Wilson's so-called New Freedom proved to be more palatable to the American people than Roosevelt's New Nationalism. Wilson believed that if big business were deprived of its artificial legal advantages such as trusts, then competition would flourish, diminishing the need for government intervention. Roosevelt, on the other hand, envisaged a more active role for government, seeing it as a trustee for the American people, controlling and supervising the economy in the public interest.
This was one policy—unlike their position on trusts—where the Progressives were a good deal more radical than the Democrats, but Roosevelt's vision of what central government should look like found little favor with the electorate, especially by comparison with Wilson's more conservative approach.
The biggest factor contributing to Woodrow Wilson's election in 1912 was the emergence of Theodore Roosevelt's Progressive, or "Bull Moose" Party. This is a classic example of a so-called "bolter" party, in that Roosevelt left the Republican Party (and its incumbent/Roosevelt's successor, President William Howard Taft) and took many of its more Progressive members with him. Roosevelt believed that Taft had abandoned most of his Progressive reforms. So the Republican vote was divided among Taft and Roosevelt.
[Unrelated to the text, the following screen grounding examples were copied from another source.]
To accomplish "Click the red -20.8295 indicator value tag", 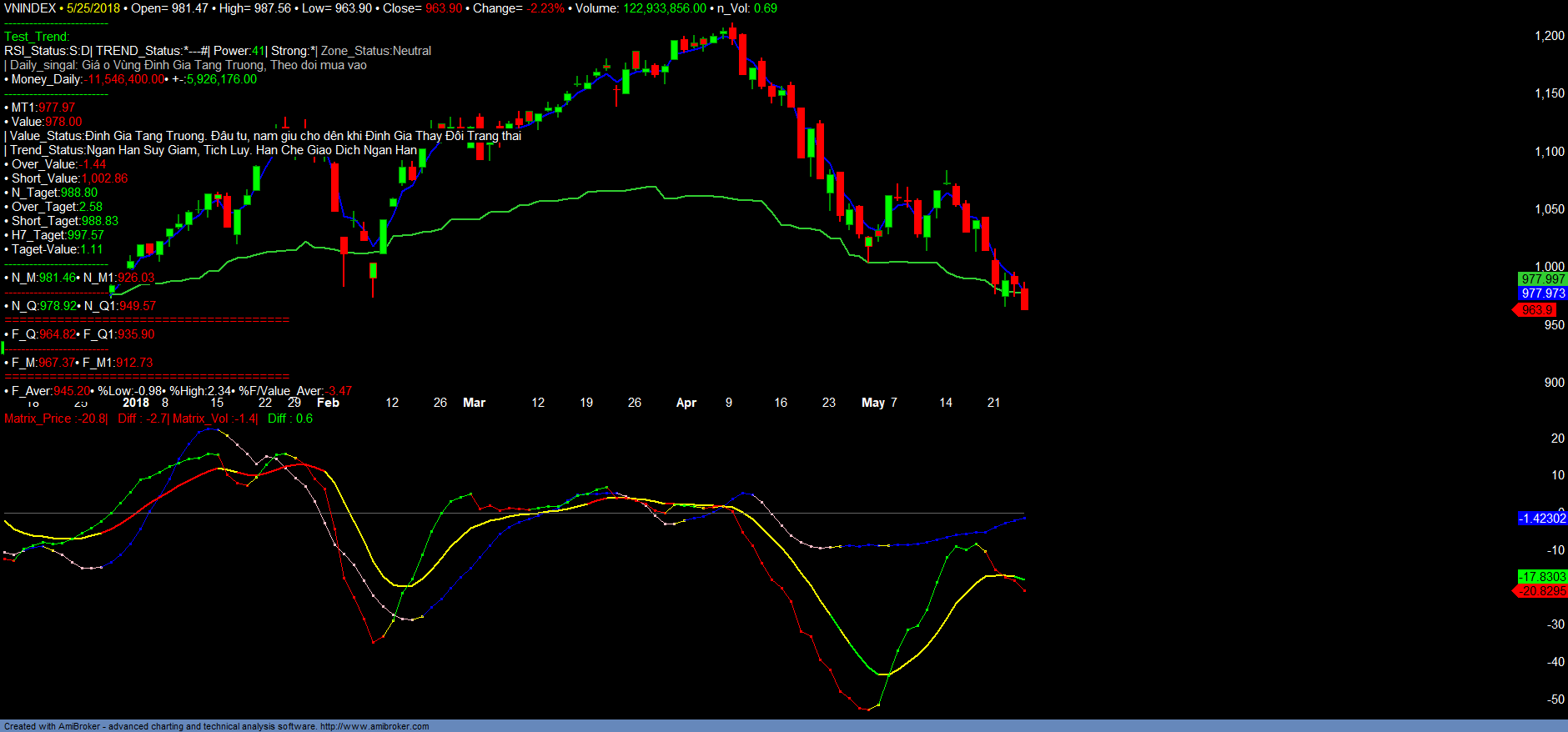I will point(1541,591).
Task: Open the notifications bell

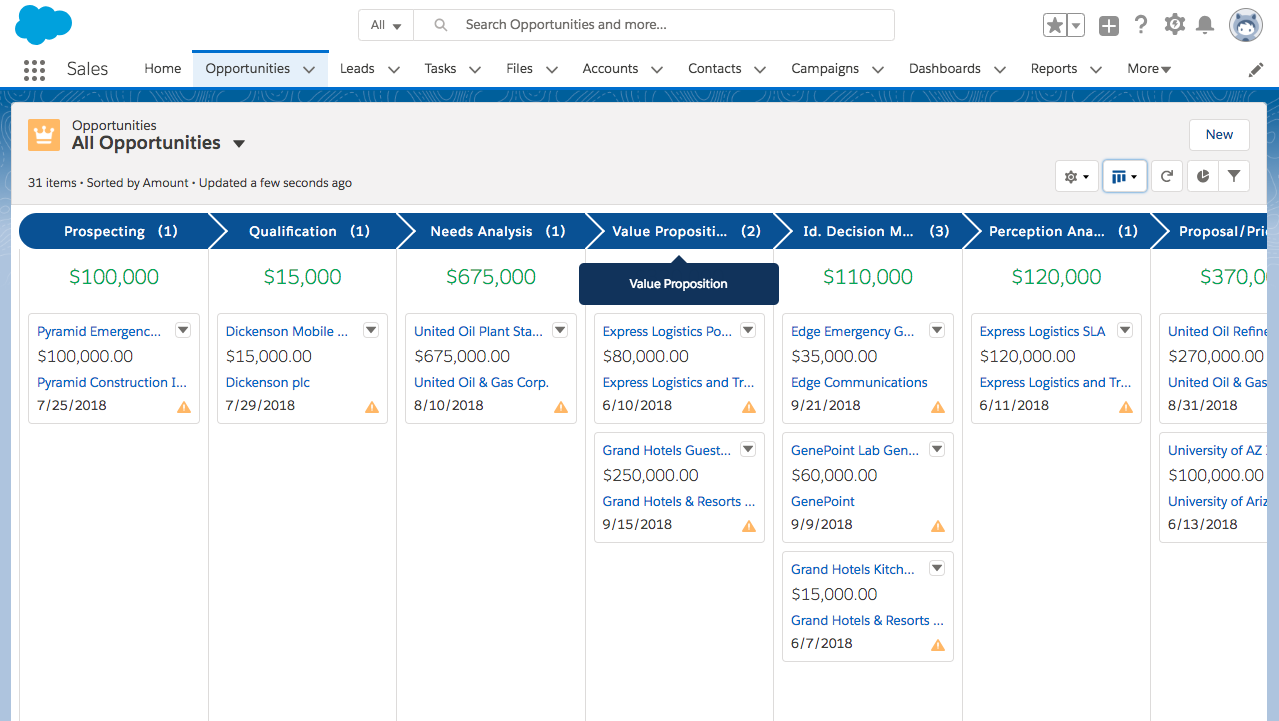Action: click(x=1207, y=24)
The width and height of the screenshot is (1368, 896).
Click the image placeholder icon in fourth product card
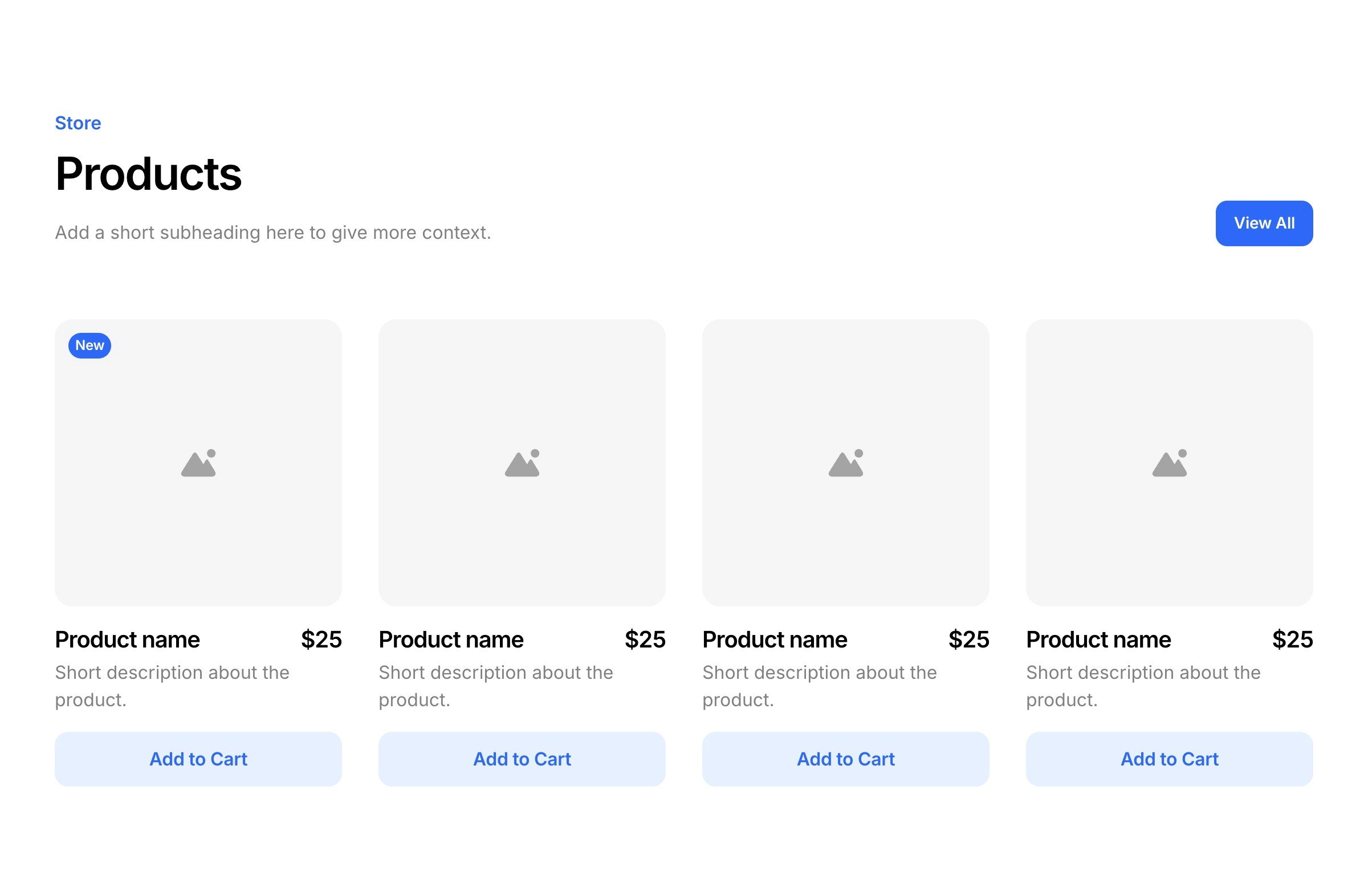[x=1169, y=463]
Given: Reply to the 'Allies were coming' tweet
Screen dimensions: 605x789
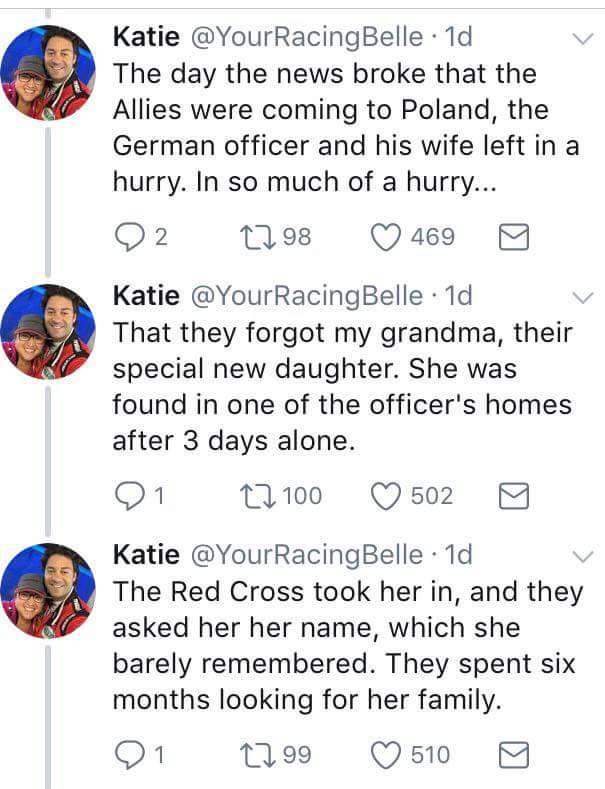Looking at the screenshot, I should click(129, 237).
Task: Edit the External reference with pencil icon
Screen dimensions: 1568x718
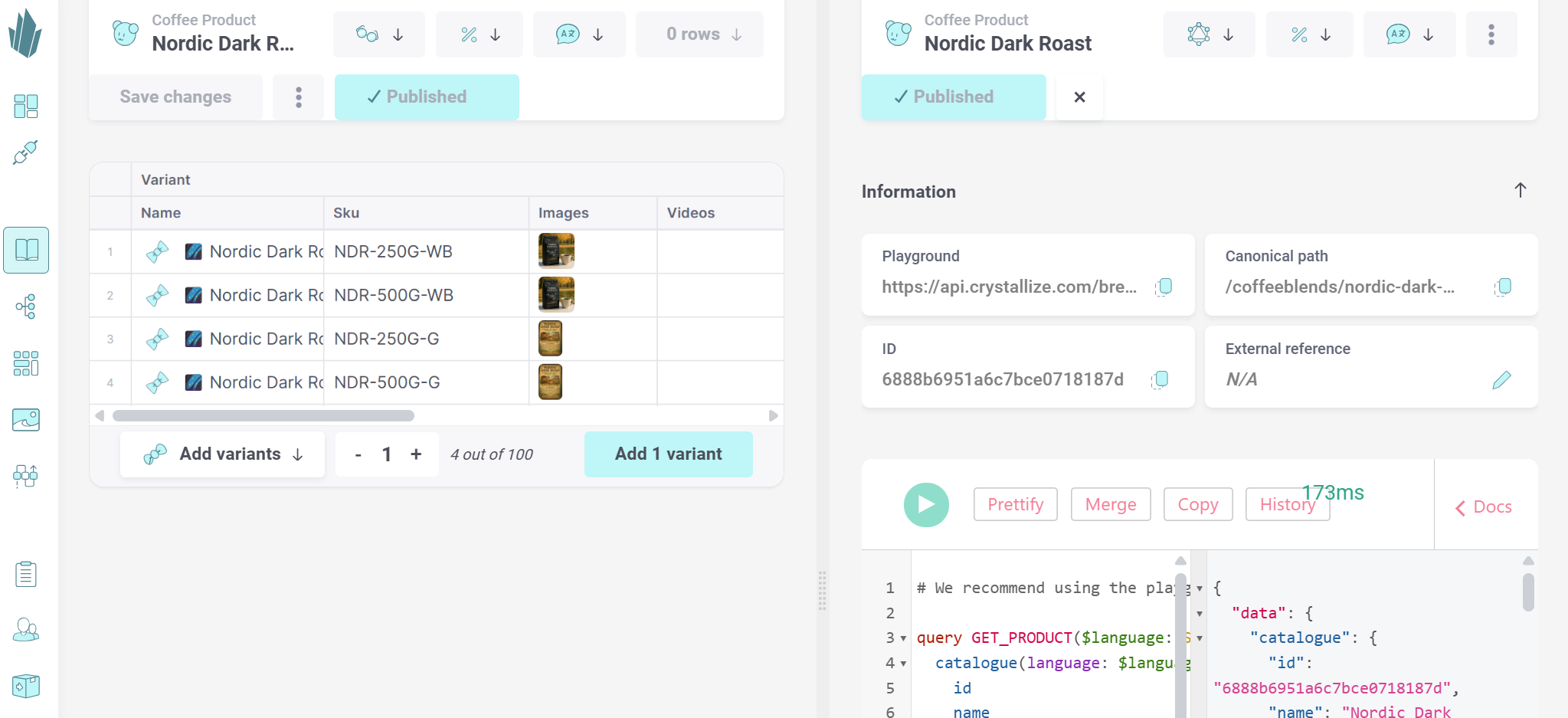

The key issue of the election was a difference between Roosevelt and Wilson over the proper role of government, especially in regulating monopolies. Both men and their supporters were Progressive in their beliefs, but Roosevelt's "New Nationalism" called for regulating the trusts through expanding the role of the federal government while Wilson's "New Freedom" was based on the idea that by breaking up monopolies, the government could actually remain minimal in size. When the election returns were in, Wilson received just under 6.3 million votes while Roosevelt got 4.1 million. Taft, on the other hand, got around 3.5 million, and Eugene Debs, the Socialist candidate, won just over 900,000. Wilson won 435 electoral votes, which gave him a comfortable margin of victory. But had the Republican vote been united, they likely would have won several states that Wilson otherwise took.